Collage: Light-Weight Low-Precision Strategy for LLM Training
Tao Yu, Gaurav Gupta, Karthick Gopalswamy, Amith Mamidala, Hao Zhou, Jeffrey Huynh, Youngsuk Park, Ron Diamant, Anoop Deoras, Luke Huan
TL;DR
The paper tackles the high resource demands of training large language models by introducing Collage, a low-precision training framework that uses multi-component floating-point (MCF) to capture and compensate for rounding errors without FP32 master weights. It formalizes imprecision through metrics like effective descent quality (EDQ) and demonstrates how a precision-aware AdamW variant operating entirely in BF16 with MCF components can match or exceed FP32-master baselines while delivering substantial throughput (up to $3.7\times$) and memory savings (up to ~${22.8}\%$ on large GPT/OpenLLaMA models). The approach is validated across BERT, RoBERTa, GPT-scale models, and OpenLLaMA-7B, showing robust performance across varying beta_2 settings and model sizes, with Collage-plus often providing the best trade-off between accuracy, speed, and memory. The work implies practical benefits for scalable, energy-efficient LLM training and sets the stage for extending to even lower precision (e.g., BF16 with FP8) and broader hardware support.
Abstract
Large models training is plagued by the intense compute cost and limited hardware memory.

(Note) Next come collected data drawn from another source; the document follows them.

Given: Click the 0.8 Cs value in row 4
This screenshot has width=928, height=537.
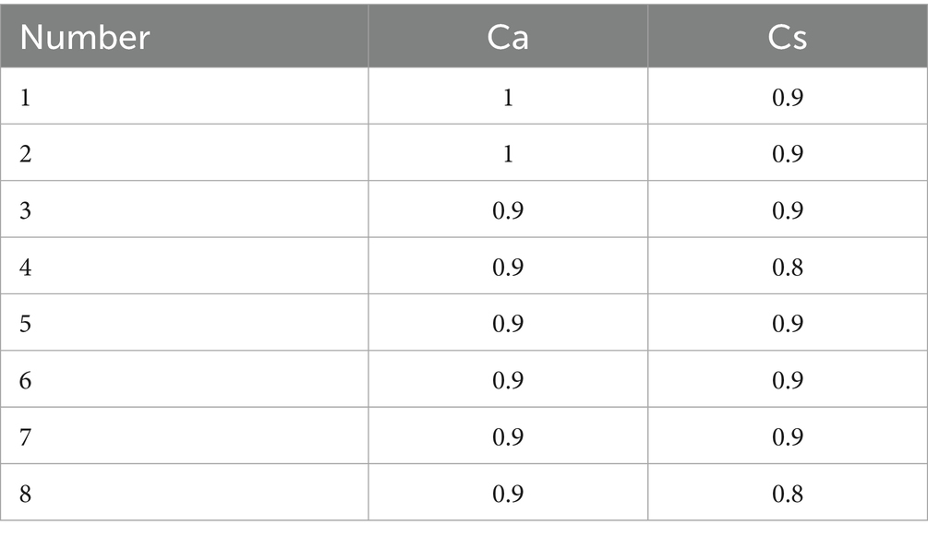Looking at the screenshot, I should 788,268.
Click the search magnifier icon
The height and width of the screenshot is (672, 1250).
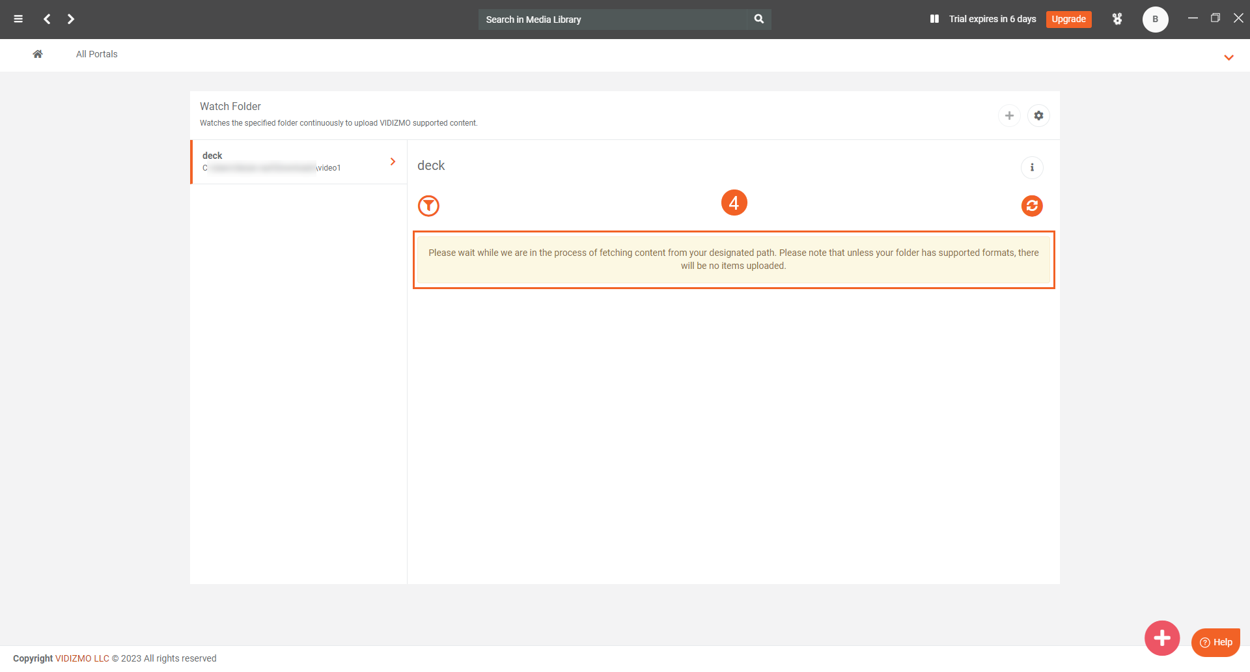point(758,19)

A practical solution is low-precision representation but is troubled by loss in numerical accuracy and unstable training rendering the model less useful. We argue that low-precision floating points can perform well provided the error is properly compensated at the critical locations in the training process. We propose Collage which utilizes multi-component float representation in low-precision to accurately perform operations with numerical errors accounted. To understand the impact of imprecision to training, we propose a simple and novel metric which tracks the lost information during training as well as differentiates various precision strategies. Our method works with commonly used low-precision such as half-precision ($16$-bit floating points) and can be naturally extended to work with even lower precision such as $8$-bit. Experimental results show that pre-training using Collage removes the requirement of using $32$-bit floating-point copies of the model and attains similar/better training performance compared to $(16, 32)$-bit mixed-precision strategy, with up to $3.7\times$ speedup and $\sim 15\%$ to $23\%$ less memory usage in practice.